We often use the phrase “in the moment” in jazz. It was just amazing how much Buster was in the moment. I was a little intimidated by playing with him, but whatever direction I went, Buster would go — which was very much “in the moment.” I don’t know if that’s directly attributable to his outlook, but his outlook on music seems to bear the fruits of his own personal practice — his meditation practice.

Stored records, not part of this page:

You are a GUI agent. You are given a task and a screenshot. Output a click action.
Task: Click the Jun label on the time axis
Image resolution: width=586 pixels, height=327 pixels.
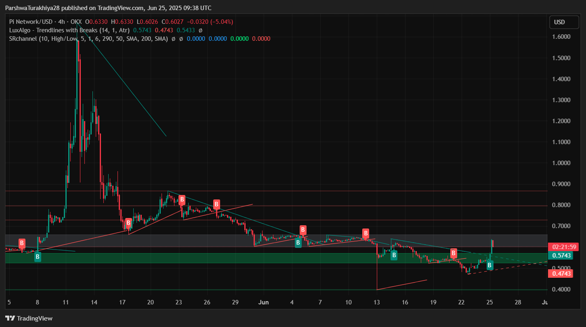[263, 302]

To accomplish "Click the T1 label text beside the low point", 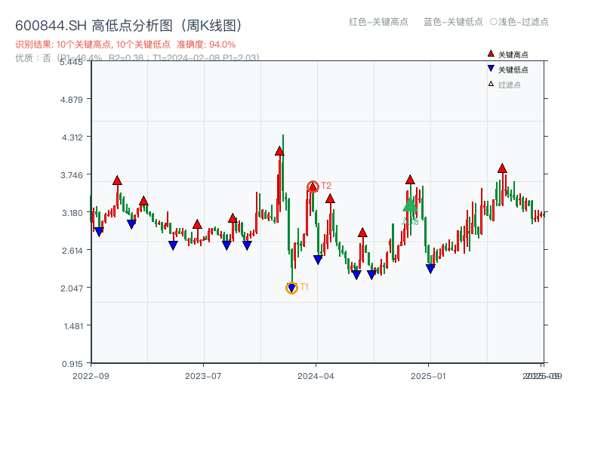I will (305, 287).
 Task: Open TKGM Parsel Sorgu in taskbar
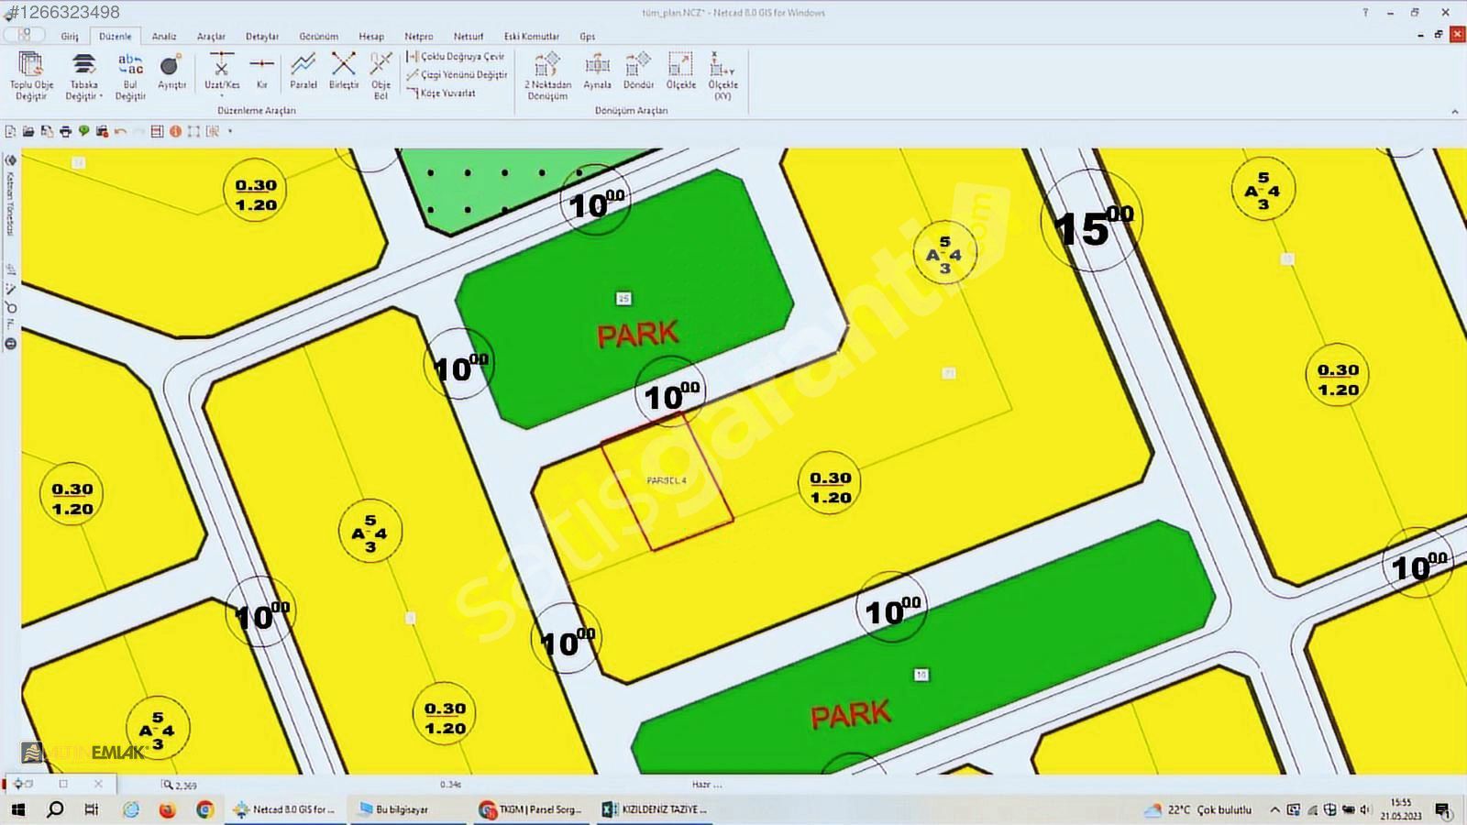tap(532, 809)
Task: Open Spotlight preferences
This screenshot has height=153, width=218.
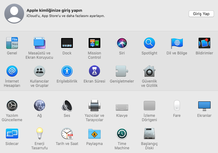Action: tap(149, 43)
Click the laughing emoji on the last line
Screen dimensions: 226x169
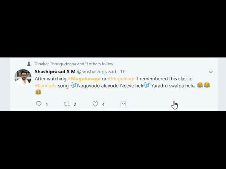[38, 92]
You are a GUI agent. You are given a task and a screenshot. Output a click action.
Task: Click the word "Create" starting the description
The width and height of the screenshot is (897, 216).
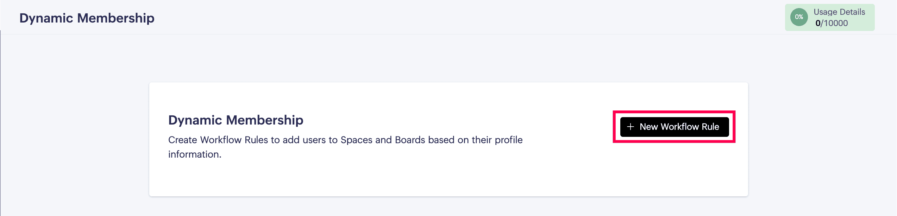(x=182, y=140)
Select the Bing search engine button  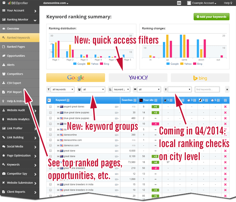[x=200, y=78]
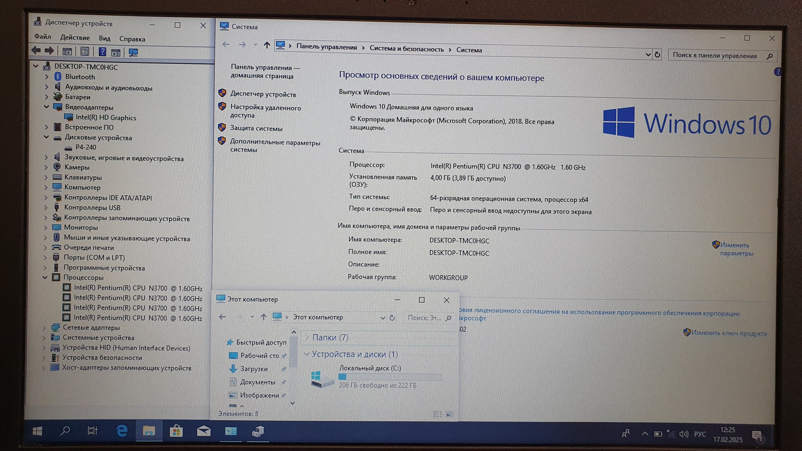Expand the Bluetooth device category

tap(47, 77)
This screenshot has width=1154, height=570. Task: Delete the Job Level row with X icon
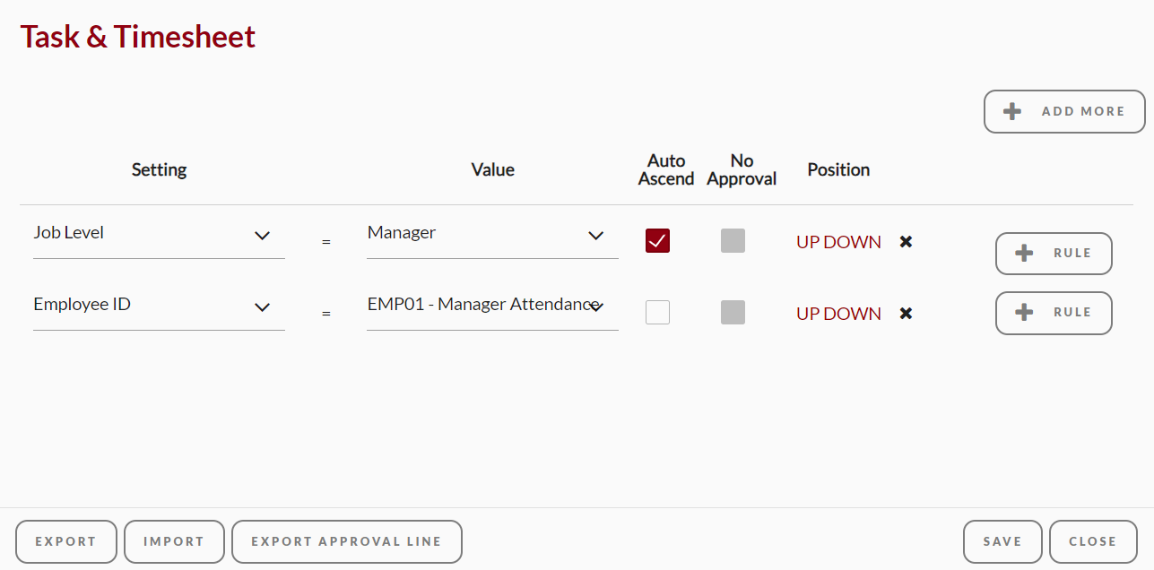click(906, 242)
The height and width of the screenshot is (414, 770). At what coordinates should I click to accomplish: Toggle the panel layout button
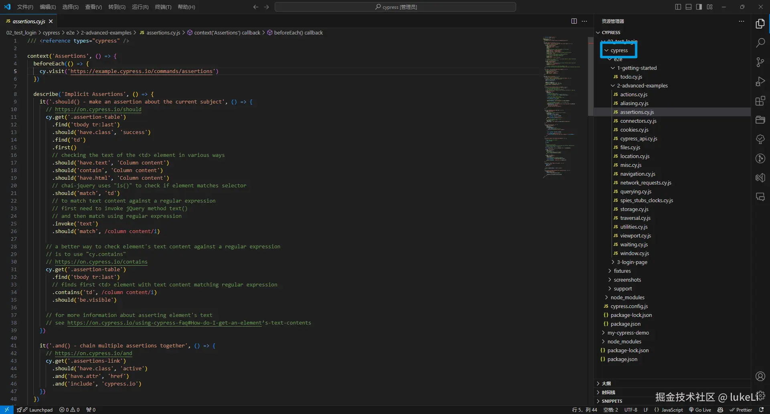tap(689, 7)
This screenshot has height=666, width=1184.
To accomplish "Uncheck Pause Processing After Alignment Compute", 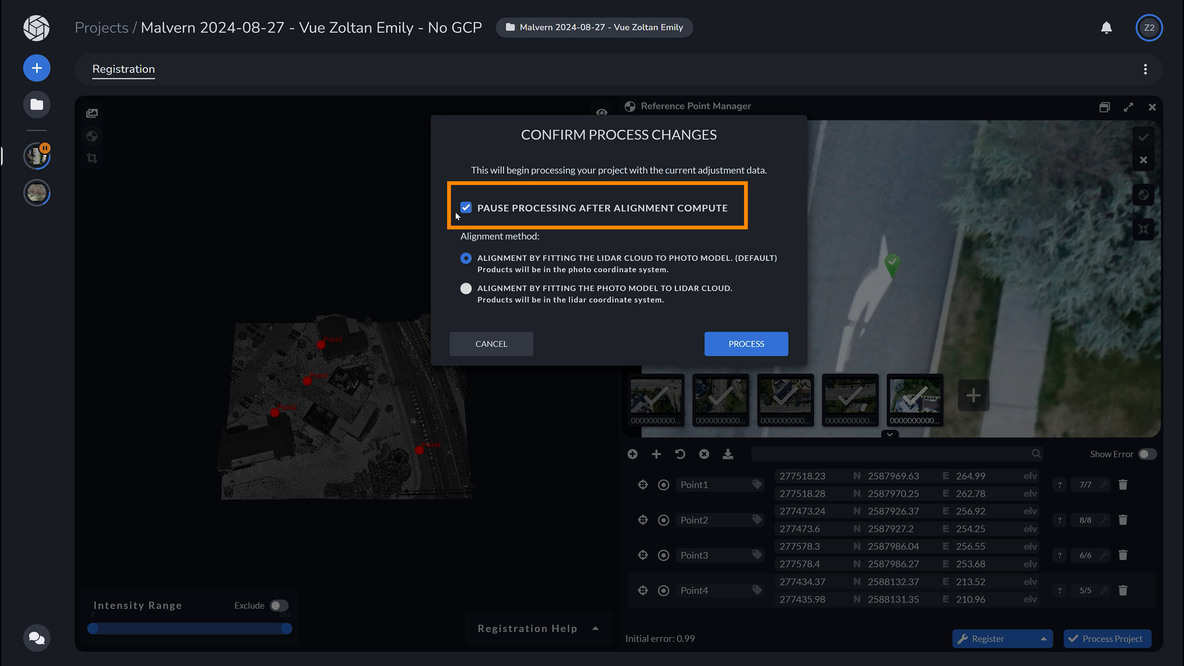I will tap(466, 207).

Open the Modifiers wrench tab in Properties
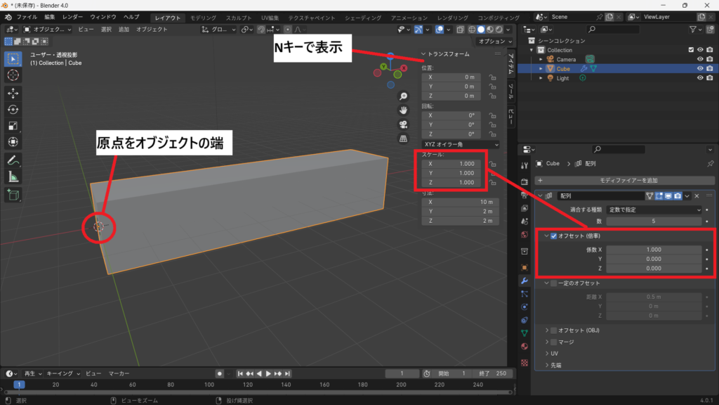pyautogui.click(x=524, y=280)
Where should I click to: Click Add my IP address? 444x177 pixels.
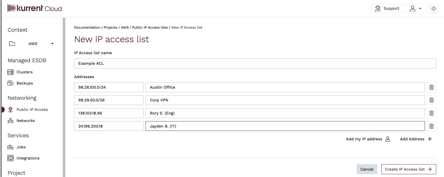pos(368,139)
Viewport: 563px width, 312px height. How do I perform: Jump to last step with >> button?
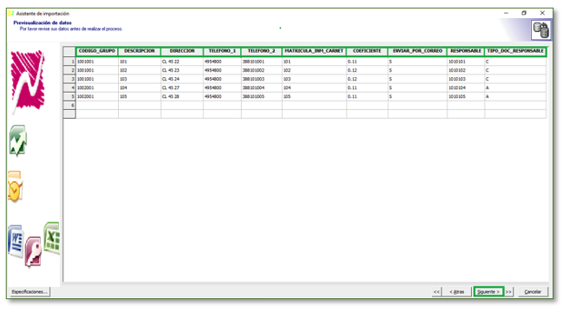pos(508,291)
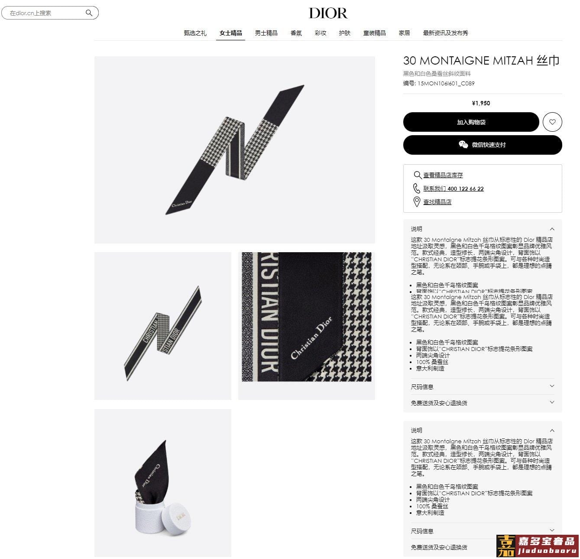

I want to explore the connections with improvised music more. There’s a lot of stuff going on in folks’ heads, and then you tell them “Okay, now is that moment when we’re doing this for real and improvising.” The phrase that everyone says based on a Charlie Parker quote. [Note: This possibly apocryphal quote is usually a variation on “First, learn your instrument. Then, forget everything and just play.”] Like, “forget all that stuff.” But it’s really not “forget about it” — it’s really more putting the mindset into that moment and freeing yourself from all the other things that are weighing down on you. They’re still there — you still know what a C minor seven is, you know what a C pentatonic scale is — but what I would like to be able to help students do is to be in that moment with all that stuff and get to a moment of freeing yourself from it. That’s the moment that reminded me of what I read in Thich Nhat Hanh’s book about Right Mindfulness.
What you’re describing is something that would be very familiar to any mindfulness teacher, or anyone familiar with the Buddhist tradition. That’s what we’re training our mind to do in a very similar way. And the practice we do as musicians is the same sort of practice we do on the cushion.
What was it like to do the work that you do — that daily grind work of being a composer-improviser — in the space of the pandemic? How did you start to bring what you were learning from Thich Nhat Hanh into your practice?
Yeah, for sure. I do love the word “practice.” Especially if we shift the idea from this terrible thing of “Oh, I’ve got to practice,” to saying, “I’m a musician, this is my practice.” In other words: “This is what I do.” When I’m in The Snake House, especially up here in Vermont, I can really get in my zone better than anywhere else. The first thing that started was my practice of long tones and overtones, which any musician does — any saxophone player stretches overtone series extensively just to develop a good shape. Thich Nhat Hanh’s book was really in my mind at the time. I shifted my own perception of what I was doing with long tones to feel that not only am I the producer of the sound, but I’m also observing the sound and hearing the sound. I’m the listener to the sound. That’s all happening at the same time.
I did this without judgment, because it’s very easy to go into self-evaluation. Most Western classical music teachers will train you to evaluate yourself constantly. How is your pitch? How is your tone? It was really important for me to get into a practice where I started my day with long tones, but felt non-evaluative and being a kind of an observer as well as the producer. It’s a parallel to what I understand about the first steps towards mindfulness. We’re not trying to eliminate the thoughts running in our head, but rather observe them, and notice what’s happening in our minds and in our bodies. That’s the first step to having a healthy relationship with it. It’s the same way with playing single tones on the saxophone.
When I’m playing, I try to get into the head space of the sound. I’m hearing it, I’m producing it, and I’m hearing it back, but I’m not evaluating it. It’s a step towards taking a little bit of the ego out of the process. And by ego, I don’t mean “I can do this and that really well.” I mean that sense of self — connecting that a little bit more with the world. As my note goes out against the trees, the trees are send it back to me. It’s not necessarily just me. That sound becomes joined with the world.